March 29 was World’s Majority Day at Lab where three of the biggest racial ethnicity clubs, Asian Culture Club, Black Alliance Club, and Spanglish were brought together. The intention of this collaboration between clubs, is to show that despite our differences, we all share one common thought: we are treated like the minority, even though we are actually the majority. As a member of Asian Culture Club, I was very happy to be able to participate in the assembly. It allowed me to show people a different side of me and it allowed me to show my culture to everyone. I felt a sense of pride in my racial background.
There were many times, however, I wished I wasn’t Asian. People had always assumed things from me because of my race. They thought that I must be smart, that I must be from China, that I must speak Chinese, that I must live in Chinatown, that I must be short, that I must look like or am related to every other Asian out there, that must be a lot of things that I am simply not. whether or not any of these are true, I hate being predetermined by my race and not by my character and who I really am.
There are a lot of times I am treated differently because of my race. And all of those times are dreadful. I hated being predetermined by others. I hated being sought out for stupid pranks where people come up to you and say: ching chong makkahaiya, whatever the hell that means. I hated being mistaken for another Asian person or for that person’s relative.
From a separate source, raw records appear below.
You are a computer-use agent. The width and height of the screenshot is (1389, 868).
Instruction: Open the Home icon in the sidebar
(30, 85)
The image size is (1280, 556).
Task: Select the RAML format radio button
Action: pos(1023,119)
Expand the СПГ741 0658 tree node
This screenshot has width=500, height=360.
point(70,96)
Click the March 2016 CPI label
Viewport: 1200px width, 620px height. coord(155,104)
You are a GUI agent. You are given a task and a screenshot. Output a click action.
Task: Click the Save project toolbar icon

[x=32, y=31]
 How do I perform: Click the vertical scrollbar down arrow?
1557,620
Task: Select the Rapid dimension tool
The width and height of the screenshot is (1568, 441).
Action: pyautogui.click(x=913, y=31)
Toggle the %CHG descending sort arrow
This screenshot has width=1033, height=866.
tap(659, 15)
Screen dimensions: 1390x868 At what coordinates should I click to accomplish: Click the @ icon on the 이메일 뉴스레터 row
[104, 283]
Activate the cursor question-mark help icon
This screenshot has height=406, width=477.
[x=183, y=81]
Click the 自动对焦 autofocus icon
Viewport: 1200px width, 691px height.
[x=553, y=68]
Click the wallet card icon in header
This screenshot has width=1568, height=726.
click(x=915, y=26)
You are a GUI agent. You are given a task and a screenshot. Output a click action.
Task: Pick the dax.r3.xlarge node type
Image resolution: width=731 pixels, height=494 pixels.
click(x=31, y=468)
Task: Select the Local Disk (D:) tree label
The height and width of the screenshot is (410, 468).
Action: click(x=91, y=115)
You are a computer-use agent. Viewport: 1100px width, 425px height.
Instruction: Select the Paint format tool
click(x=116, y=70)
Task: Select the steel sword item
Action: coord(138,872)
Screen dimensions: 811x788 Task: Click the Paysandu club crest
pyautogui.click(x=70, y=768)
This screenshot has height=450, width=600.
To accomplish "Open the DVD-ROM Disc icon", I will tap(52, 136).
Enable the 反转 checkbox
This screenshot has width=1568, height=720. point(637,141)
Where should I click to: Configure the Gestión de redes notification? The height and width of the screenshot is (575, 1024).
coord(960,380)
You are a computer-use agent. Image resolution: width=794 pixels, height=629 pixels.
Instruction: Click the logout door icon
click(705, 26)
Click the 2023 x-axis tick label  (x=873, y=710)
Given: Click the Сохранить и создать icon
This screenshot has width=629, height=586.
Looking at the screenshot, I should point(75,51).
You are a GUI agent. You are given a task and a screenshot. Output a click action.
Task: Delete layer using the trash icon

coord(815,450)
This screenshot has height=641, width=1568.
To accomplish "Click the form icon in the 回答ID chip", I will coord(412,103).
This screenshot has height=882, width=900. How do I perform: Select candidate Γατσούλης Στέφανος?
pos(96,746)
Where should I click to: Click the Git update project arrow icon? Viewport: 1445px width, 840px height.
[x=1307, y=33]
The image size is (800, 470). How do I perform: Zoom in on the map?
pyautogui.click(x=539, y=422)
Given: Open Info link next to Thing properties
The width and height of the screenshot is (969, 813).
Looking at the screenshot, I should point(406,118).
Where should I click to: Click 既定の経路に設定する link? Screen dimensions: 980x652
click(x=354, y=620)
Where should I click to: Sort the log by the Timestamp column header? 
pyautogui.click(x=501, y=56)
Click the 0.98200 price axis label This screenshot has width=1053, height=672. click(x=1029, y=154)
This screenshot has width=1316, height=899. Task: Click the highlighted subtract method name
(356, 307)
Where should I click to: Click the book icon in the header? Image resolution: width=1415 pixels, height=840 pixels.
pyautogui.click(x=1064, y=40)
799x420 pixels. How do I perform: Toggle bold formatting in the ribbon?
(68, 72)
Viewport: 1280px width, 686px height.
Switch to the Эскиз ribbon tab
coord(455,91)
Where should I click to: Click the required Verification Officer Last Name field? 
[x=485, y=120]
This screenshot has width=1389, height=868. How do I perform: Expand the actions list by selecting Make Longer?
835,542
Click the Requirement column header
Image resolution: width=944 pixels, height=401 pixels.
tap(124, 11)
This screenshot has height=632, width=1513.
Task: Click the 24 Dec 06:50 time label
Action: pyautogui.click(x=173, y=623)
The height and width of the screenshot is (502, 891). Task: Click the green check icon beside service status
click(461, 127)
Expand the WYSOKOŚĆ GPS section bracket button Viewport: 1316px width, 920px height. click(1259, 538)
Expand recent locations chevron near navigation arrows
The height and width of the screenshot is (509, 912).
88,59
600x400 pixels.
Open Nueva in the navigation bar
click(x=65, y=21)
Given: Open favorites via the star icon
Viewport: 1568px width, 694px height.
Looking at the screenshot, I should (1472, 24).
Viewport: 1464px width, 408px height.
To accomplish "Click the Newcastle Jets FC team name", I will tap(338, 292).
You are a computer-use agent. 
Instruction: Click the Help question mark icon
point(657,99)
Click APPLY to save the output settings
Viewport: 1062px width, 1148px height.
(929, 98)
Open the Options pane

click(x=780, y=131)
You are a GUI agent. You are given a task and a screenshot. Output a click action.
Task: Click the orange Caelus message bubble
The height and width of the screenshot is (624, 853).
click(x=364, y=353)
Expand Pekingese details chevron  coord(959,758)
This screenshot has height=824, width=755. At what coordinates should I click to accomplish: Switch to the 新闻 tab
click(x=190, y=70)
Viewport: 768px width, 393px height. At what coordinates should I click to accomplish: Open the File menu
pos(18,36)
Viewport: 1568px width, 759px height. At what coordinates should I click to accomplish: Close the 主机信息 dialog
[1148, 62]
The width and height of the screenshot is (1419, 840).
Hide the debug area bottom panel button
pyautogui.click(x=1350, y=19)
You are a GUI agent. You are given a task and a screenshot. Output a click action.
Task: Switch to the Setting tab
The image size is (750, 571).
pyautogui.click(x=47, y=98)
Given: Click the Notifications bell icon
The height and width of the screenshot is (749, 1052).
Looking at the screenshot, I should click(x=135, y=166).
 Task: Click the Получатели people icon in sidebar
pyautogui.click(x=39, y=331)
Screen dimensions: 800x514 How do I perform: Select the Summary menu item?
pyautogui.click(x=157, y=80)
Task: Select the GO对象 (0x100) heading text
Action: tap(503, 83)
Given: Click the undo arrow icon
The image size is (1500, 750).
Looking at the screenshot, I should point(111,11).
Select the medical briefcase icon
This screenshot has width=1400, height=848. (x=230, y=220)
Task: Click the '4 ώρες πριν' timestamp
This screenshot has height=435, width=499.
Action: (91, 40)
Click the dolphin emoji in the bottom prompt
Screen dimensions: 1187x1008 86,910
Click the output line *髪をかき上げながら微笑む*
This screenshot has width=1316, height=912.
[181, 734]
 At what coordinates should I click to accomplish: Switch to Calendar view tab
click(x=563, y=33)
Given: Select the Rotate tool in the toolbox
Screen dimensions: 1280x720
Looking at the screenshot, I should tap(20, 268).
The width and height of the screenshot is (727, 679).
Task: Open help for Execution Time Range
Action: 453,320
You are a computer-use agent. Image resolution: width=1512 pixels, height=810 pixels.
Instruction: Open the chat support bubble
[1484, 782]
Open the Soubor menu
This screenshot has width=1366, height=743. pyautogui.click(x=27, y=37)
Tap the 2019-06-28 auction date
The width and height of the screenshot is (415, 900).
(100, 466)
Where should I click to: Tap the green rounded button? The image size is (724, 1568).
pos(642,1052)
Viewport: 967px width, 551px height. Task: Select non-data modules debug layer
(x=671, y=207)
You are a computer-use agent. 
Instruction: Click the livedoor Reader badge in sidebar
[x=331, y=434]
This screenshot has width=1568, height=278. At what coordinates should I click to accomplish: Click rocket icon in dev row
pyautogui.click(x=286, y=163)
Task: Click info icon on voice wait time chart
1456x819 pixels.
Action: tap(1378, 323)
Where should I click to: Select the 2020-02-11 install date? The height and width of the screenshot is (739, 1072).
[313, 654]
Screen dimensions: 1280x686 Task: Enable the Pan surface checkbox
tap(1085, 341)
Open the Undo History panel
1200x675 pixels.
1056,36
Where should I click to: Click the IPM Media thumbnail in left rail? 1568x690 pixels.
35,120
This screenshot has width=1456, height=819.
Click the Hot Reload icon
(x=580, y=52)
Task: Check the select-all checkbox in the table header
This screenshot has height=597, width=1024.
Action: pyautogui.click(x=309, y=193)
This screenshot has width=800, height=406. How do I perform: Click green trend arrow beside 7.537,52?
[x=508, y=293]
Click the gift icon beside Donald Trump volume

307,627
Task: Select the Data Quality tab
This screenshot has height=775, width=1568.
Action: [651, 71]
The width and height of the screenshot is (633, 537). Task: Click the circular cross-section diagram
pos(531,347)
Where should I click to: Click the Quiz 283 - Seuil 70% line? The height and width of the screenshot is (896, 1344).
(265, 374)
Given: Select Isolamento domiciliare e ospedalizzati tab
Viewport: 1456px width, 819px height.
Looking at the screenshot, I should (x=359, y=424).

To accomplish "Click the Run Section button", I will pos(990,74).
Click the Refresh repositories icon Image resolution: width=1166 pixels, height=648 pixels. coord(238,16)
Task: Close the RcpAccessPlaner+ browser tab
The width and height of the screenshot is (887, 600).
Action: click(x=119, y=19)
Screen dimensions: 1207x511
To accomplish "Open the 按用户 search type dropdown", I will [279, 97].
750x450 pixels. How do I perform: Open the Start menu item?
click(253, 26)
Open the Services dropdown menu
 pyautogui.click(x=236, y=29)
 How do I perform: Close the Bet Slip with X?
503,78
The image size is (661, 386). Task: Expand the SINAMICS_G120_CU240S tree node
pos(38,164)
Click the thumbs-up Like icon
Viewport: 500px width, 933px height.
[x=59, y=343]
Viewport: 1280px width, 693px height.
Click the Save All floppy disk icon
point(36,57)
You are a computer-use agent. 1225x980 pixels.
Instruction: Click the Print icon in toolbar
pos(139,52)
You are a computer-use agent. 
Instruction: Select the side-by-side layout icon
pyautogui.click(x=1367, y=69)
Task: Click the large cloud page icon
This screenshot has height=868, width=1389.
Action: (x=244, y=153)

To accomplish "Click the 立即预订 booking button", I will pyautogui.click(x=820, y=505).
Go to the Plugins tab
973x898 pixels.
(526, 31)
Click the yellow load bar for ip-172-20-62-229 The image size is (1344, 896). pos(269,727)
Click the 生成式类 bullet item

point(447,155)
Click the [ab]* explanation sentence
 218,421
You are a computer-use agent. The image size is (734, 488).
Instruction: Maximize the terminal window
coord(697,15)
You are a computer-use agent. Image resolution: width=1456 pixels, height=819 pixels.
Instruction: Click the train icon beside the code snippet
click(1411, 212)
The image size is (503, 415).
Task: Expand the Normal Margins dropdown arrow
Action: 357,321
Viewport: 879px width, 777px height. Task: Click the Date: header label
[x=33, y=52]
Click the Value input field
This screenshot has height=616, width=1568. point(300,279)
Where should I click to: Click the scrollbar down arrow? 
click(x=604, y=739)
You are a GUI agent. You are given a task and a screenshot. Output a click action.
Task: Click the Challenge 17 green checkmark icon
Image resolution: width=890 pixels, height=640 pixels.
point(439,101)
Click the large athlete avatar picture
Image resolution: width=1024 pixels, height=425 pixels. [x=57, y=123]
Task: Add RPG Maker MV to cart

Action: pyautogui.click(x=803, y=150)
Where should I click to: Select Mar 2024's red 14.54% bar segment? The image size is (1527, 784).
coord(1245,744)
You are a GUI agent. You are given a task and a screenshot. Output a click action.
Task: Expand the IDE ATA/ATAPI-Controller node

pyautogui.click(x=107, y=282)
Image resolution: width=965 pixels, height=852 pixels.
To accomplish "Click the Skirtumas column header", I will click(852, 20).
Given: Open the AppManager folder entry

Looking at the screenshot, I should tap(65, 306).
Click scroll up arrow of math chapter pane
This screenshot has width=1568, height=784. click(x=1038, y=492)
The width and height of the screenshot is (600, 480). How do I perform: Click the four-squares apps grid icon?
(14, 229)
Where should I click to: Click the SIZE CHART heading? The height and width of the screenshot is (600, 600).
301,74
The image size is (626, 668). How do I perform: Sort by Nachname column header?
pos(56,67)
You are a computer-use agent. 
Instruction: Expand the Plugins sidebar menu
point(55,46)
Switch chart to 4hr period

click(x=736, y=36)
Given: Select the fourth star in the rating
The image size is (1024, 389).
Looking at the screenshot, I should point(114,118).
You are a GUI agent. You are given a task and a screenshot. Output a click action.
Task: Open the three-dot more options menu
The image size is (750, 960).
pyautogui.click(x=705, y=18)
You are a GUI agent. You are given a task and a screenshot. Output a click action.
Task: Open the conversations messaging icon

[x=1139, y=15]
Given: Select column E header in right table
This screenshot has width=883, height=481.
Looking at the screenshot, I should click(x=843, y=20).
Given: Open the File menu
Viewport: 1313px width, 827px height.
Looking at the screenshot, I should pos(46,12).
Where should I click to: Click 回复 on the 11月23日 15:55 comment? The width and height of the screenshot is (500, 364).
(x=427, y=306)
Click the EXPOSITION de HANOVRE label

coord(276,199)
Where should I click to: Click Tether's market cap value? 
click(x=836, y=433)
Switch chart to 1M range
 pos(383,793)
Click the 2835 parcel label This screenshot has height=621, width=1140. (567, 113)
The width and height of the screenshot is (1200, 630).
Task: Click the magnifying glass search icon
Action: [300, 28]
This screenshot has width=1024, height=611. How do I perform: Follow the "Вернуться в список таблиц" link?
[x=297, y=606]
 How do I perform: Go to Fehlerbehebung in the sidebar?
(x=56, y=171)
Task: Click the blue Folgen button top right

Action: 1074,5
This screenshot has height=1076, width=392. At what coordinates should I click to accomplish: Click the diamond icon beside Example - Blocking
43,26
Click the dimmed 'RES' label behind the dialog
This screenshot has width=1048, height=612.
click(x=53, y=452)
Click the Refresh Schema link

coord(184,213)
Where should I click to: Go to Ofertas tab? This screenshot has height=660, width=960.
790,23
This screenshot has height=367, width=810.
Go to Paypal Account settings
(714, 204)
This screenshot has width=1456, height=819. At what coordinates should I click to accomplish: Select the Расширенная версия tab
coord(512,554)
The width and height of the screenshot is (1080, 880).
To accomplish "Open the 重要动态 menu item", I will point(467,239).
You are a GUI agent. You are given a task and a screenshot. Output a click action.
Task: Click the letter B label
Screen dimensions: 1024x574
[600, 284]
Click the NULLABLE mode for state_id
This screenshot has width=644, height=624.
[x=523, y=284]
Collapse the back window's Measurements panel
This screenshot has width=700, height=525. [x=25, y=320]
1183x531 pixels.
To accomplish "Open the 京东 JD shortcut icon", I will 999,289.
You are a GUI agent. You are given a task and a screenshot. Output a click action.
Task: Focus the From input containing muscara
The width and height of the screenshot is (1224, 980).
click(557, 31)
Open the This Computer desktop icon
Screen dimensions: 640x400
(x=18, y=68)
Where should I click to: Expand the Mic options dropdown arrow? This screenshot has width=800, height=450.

I hated being left alone in the crowd simply because I am Asian. It might seem like the things I are small, but when it gets piled onto you, it suffocates you.
Being Asian American is rough. Many stereotypes are brought upon being Asian American. People don’t understand what it is to be Asian because they are immune to the treatment. Even though I hate being treated differently, I wouldn’t trade my racial ethnicity for anything else because I am proud of my culture even if others don’t understand it and I’m glad to be able to showcase that through World’s Majority Day.